Objective »
Swap each occurrence of "computer-use agent" in the rows below for "desktop automation agent", and return the rows otherwise unchanged.

Records for processing »
━━━━━━━━━━━━━━━━━━━━

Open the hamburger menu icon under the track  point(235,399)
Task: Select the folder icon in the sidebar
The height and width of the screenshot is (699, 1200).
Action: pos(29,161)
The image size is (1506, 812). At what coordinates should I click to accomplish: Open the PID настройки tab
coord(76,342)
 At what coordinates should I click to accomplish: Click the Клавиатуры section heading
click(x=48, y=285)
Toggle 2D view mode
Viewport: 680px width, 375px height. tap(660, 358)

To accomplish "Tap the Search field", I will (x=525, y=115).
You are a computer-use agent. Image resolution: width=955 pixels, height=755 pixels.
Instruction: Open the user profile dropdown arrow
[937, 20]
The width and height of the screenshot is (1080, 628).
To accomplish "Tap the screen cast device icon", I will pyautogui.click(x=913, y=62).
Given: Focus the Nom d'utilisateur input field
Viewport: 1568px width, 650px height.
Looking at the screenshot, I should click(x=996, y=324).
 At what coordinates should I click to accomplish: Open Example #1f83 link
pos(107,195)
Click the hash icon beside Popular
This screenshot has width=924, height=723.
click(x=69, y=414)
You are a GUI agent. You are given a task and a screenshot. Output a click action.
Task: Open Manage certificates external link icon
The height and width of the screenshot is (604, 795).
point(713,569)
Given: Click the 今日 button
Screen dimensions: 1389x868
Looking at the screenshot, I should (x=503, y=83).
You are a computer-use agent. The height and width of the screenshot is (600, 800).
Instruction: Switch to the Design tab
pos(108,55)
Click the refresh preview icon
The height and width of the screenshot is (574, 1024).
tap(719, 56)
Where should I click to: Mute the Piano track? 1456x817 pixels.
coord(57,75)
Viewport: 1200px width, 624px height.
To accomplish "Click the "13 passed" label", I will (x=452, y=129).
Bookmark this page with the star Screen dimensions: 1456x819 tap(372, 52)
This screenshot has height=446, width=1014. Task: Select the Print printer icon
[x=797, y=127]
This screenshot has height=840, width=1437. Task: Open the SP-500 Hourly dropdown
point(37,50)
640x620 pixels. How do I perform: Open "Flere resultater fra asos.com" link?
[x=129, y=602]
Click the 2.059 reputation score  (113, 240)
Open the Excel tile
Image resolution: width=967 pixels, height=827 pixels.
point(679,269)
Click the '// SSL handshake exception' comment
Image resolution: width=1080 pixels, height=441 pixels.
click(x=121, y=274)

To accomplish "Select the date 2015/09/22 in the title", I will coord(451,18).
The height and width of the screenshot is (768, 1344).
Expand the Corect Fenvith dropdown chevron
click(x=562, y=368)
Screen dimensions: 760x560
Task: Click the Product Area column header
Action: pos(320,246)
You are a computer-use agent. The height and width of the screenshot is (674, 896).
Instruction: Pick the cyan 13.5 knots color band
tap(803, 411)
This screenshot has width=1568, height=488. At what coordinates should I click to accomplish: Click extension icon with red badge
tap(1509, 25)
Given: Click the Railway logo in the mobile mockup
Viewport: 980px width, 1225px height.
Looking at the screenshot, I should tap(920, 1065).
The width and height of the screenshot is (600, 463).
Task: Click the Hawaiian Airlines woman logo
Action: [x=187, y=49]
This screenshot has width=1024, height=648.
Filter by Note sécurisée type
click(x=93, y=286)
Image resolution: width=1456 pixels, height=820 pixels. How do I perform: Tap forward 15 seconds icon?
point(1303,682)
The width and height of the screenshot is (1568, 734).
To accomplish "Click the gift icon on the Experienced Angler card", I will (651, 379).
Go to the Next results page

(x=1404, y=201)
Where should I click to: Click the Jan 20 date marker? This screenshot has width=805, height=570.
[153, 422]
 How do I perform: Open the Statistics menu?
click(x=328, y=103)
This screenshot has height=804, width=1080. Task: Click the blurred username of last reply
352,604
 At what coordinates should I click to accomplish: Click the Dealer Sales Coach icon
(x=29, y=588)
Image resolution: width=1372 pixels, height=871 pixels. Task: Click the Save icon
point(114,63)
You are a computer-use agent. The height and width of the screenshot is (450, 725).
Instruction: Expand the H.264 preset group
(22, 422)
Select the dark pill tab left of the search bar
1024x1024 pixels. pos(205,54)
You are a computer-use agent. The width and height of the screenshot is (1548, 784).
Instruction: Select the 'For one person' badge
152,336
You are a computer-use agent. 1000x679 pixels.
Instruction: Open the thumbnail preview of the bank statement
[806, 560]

━━━━━━━━━━━━━━━━━━━━

Solved exercise »
Open the hamburger menu icon under the track  point(235,399)
Task: Select the folder icon in the sidebar
The height and width of the screenshot is (699, 1200).
Action: pos(29,161)
The image size is (1506, 812). At what coordinates should I click to accomplish: Open the PID настройки tab
coord(76,342)
 At what coordinates should I click to accomplish: Click the Клавиатуры section heading
click(x=48, y=285)
Toggle 2D view mode
Viewport: 680px width, 375px height. tap(660, 358)

To accomplish "Tap the Search field", I will (x=525, y=115).
You are a desktop automation agent. Image resolution: width=955 pixels, height=755 pixels.
Instruction: Open the user profile dropdown arrow
[937, 20]
The width and height of the screenshot is (1080, 628).
To accomplish "Tap the screen cast device icon", I will pyautogui.click(x=913, y=62).
Given: Focus the Nom d'utilisateur input field
Viewport: 1568px width, 650px height.
Looking at the screenshot, I should click(x=996, y=324).
 At what coordinates should I click to accomplish: Open Example #1f83 link
pos(107,195)
Click the hash icon beside Popular
This screenshot has width=924, height=723.
click(x=69, y=414)
You are a GUI agent. You are given a task and a screenshot. Output a click action.
Task: Open Manage certificates external link icon
The height and width of the screenshot is (604, 795).
point(713,569)
Given: Click the 今日 button
Screen dimensions: 1389x868
Looking at the screenshot, I should (x=503, y=83).
You are a desktop automation agent. The height and width of the screenshot is (600, 800).
Instruction: Switch to the Design tab
pos(108,55)
Click the refresh preview icon
The height and width of the screenshot is (574, 1024).
tap(719, 56)
Where should I click to: Mute the Piano track? 1456x817 pixels.
coord(57,75)
Viewport: 1200px width, 624px height.
To accomplish "Click the "13 passed" label", I will (x=452, y=129).
Bookmark this page with the star Screen dimensions: 1456x819 tap(372, 52)
This screenshot has height=446, width=1014. Task: Select the Print printer icon
[x=797, y=127]
This screenshot has height=840, width=1437. Task: Open the SP-500 Hourly dropdown
point(37,50)
640x620 pixels. How do I perform: Open "Flere resultater fra asos.com" link?
[x=129, y=602]
Click the 2.059 reputation score  (113, 240)
Open the Excel tile
Image resolution: width=967 pixels, height=827 pixels.
point(679,269)
Click the '// SSL handshake exception' comment
Image resolution: width=1080 pixels, height=441 pixels.
click(x=121, y=274)

To accomplish "Select the date 2015/09/22 in the title", I will coord(451,18).
The height and width of the screenshot is (768, 1344).
Expand the Corect Fenvith dropdown chevron
click(x=562, y=368)
Screen dimensions: 760x560
Task: Click the Product Area column header
Action: pos(320,246)
You are a desktop automation agent. The height and width of the screenshot is (674, 896).
Instruction: Pick the cyan 13.5 knots color band
tap(803, 411)
This screenshot has width=1568, height=488. At what coordinates should I click to accomplish: Click extension icon with red badge
tap(1509, 25)
Given: Click the Railway logo in the mobile mockup
Viewport: 980px width, 1225px height.
Looking at the screenshot, I should tap(920, 1065).
The width and height of the screenshot is (600, 463).
Task: Click the Hawaiian Airlines woman logo
Action: [x=187, y=49]
This screenshot has width=1024, height=648.
Filter by Note sécurisée type
click(x=93, y=286)
Image resolution: width=1456 pixels, height=820 pixels. How do I perform: Tap forward 15 seconds icon?
point(1303,682)
The width and height of the screenshot is (1568, 734).
To accomplish "Click the gift icon on the Experienced Angler card", I will (651, 379).
Go to the Next results page

(x=1404, y=201)
Where should I click to: Click the Jan 20 date marker? This screenshot has width=805, height=570.
[153, 422]
 How do I perform: Open the Statistics menu?
click(x=328, y=103)
This screenshot has height=804, width=1080. Task: Click the blurred username of last reply
352,604
 At what coordinates should I click to accomplish: Click the Dealer Sales Coach icon
(x=29, y=588)
Image resolution: width=1372 pixels, height=871 pixels. Task: Click the Save icon
point(114,63)
You are a desktop automation agent. The height and width of the screenshot is (450, 725).
Instruction: Expand the H.264 preset group
(22, 422)
Select the dark pill tab left of the search bar
1024x1024 pixels. pos(205,54)
You are a desktop automation agent. The width and height of the screenshot is (1548, 784).
Instruction: Select the 'For one person' badge
152,336
You are a desktop automation agent. 1000x679 pixels.
Instruction: Open the thumbnail preview of the bank statement
[806, 560]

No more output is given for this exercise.